* _PROBLEM TO SOLVE_: Every line below between the one holding "[Search] (531, 43)" and the one holding "Comparer (113, 133)", inclusive, should be copied exactly, and no other line.

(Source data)
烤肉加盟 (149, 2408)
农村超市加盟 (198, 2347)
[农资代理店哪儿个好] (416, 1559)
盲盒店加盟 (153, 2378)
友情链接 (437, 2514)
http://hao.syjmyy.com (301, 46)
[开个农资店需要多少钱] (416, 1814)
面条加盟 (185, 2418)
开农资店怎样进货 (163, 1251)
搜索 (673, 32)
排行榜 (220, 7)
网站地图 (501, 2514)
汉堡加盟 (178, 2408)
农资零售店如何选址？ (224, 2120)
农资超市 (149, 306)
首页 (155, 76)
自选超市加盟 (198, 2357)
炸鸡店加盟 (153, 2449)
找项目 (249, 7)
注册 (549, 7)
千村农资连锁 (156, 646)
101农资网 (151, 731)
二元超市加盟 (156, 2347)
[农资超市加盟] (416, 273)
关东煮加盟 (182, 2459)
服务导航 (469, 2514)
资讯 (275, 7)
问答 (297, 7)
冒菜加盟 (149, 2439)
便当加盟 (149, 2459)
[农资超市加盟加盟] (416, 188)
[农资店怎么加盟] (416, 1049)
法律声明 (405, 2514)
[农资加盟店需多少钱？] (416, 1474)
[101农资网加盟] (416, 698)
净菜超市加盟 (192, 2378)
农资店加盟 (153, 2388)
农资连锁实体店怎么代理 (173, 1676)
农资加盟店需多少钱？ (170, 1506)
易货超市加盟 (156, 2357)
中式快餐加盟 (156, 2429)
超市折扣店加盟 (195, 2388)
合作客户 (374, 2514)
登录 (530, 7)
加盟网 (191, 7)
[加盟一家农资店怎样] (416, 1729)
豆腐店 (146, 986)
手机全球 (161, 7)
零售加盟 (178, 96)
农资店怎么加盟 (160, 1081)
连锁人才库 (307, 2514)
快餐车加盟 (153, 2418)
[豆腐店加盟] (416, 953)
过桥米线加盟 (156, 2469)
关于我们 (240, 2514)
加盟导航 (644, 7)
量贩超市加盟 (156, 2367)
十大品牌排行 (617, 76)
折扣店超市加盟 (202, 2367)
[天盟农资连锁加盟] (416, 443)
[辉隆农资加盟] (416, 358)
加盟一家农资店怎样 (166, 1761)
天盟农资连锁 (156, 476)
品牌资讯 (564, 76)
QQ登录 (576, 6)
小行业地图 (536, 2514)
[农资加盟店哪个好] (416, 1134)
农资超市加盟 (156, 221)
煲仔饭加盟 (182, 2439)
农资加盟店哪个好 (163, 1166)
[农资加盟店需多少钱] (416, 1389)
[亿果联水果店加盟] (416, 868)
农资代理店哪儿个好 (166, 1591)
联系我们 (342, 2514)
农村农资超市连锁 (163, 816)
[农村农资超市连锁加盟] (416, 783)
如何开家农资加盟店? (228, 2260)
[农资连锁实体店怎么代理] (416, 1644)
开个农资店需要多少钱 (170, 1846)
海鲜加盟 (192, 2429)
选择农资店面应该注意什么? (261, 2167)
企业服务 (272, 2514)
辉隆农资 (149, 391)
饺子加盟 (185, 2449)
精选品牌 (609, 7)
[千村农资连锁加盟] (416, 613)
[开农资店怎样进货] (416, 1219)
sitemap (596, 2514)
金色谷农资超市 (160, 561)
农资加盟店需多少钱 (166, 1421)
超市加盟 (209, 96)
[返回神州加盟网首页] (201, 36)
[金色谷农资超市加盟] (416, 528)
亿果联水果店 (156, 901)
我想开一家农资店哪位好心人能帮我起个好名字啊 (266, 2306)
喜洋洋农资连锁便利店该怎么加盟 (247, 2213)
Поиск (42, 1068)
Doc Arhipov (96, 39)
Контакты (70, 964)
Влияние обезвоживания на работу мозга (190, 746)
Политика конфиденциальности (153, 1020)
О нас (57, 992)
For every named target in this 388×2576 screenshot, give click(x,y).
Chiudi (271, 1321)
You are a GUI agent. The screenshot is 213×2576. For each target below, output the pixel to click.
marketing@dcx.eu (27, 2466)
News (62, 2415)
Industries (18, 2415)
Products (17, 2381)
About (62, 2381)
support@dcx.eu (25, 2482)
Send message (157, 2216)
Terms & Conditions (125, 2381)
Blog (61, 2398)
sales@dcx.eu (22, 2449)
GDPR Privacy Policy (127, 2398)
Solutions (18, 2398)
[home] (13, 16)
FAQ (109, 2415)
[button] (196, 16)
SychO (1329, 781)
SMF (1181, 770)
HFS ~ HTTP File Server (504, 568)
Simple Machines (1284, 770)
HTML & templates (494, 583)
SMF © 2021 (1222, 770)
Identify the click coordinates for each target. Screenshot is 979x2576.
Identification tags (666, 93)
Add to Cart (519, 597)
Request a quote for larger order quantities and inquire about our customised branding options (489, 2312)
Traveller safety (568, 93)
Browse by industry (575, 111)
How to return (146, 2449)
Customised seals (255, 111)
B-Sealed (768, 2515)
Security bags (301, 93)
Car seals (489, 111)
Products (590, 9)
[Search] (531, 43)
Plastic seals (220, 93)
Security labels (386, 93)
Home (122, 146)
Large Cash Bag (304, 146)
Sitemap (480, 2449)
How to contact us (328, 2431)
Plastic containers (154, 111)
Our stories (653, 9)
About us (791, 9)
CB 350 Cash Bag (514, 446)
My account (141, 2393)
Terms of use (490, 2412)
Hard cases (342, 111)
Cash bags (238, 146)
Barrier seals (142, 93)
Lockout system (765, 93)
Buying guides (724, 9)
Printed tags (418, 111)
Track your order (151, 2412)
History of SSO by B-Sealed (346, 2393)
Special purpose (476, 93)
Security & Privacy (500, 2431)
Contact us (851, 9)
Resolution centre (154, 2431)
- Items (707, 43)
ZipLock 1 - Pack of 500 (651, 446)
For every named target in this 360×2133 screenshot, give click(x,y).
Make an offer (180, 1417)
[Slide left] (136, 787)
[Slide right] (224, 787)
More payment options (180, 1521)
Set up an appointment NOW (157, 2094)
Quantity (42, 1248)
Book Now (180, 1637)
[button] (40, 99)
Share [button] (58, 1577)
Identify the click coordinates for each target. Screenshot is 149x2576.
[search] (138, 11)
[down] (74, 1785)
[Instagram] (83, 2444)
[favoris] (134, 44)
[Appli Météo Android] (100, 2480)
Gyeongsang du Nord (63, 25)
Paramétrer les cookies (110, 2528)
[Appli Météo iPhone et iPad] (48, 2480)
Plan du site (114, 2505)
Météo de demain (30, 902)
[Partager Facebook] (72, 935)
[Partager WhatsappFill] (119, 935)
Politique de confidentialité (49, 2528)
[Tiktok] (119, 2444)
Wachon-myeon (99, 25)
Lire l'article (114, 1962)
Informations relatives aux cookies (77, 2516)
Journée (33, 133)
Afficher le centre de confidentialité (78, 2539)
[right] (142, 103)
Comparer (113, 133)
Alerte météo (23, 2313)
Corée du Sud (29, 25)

* _ANSWER TO THIS TASK_:
[Search] (531, 43)
Plastic seals (220, 93)
Security labels (386, 93)
Home (122, 146)
Large Cash Bag (304, 146)
Sitemap (480, 2449)
How to contact us (328, 2431)
Plastic containers (154, 111)
Our stories (653, 9)
About us (791, 9)
CB 350 Cash Bag (514, 446)
My account (141, 2393)
Terms of use (490, 2412)
Hard cases (342, 111)
Cash bags (238, 146)
Barrier seals (142, 93)
Lockout system (765, 93)
Buying guides (724, 9)
Printed tags (418, 111)
Track your order (151, 2412)
History of SSO by B-Sealed (346, 2393)
Special purpose (476, 93)
Security & Privacy (500, 2431)
Contact us (851, 9)
Resolution centre (154, 2431)
- Items (707, 43)
ZipLock 1 - Pack of 500 (651, 446)
For every named target in this 360×2133 screenshot, give click(x,y).
Make an offer (180, 1417)
[Slide left] (136, 787)
[Slide right] (224, 787)
More payment options (180, 1521)
Set up an appointment NOW (157, 2094)
Quantity (42, 1248)
Book Now (180, 1637)
[button] (40, 99)
Share [button] (58, 1577)
Identify the click coordinates for each target. Screenshot is 149x2576.
[search] (138, 11)
[down] (74, 1785)
[Instagram] (83, 2444)
[favoris] (134, 44)
[Appli Météo Android] (100, 2480)
Gyeongsang du Nord (63, 25)
Paramétrer les cookies (110, 2528)
[Appli Météo iPhone et iPad] (48, 2480)
Plan du site (114, 2505)
Météo de demain (30, 902)
[Partager Facebook] (72, 935)
[Partager WhatsappFill] (119, 935)
Politique de confidentialité (49, 2528)
[Tiktok] (119, 2444)
Wachon-myeon (99, 25)
Lire l'article (114, 1962)
Informations relatives aux cookies (77, 2516)
Journée (33, 133)
Afficher le centre de confidentialité (78, 2539)
[right] (142, 103)
Comparer (113, 133)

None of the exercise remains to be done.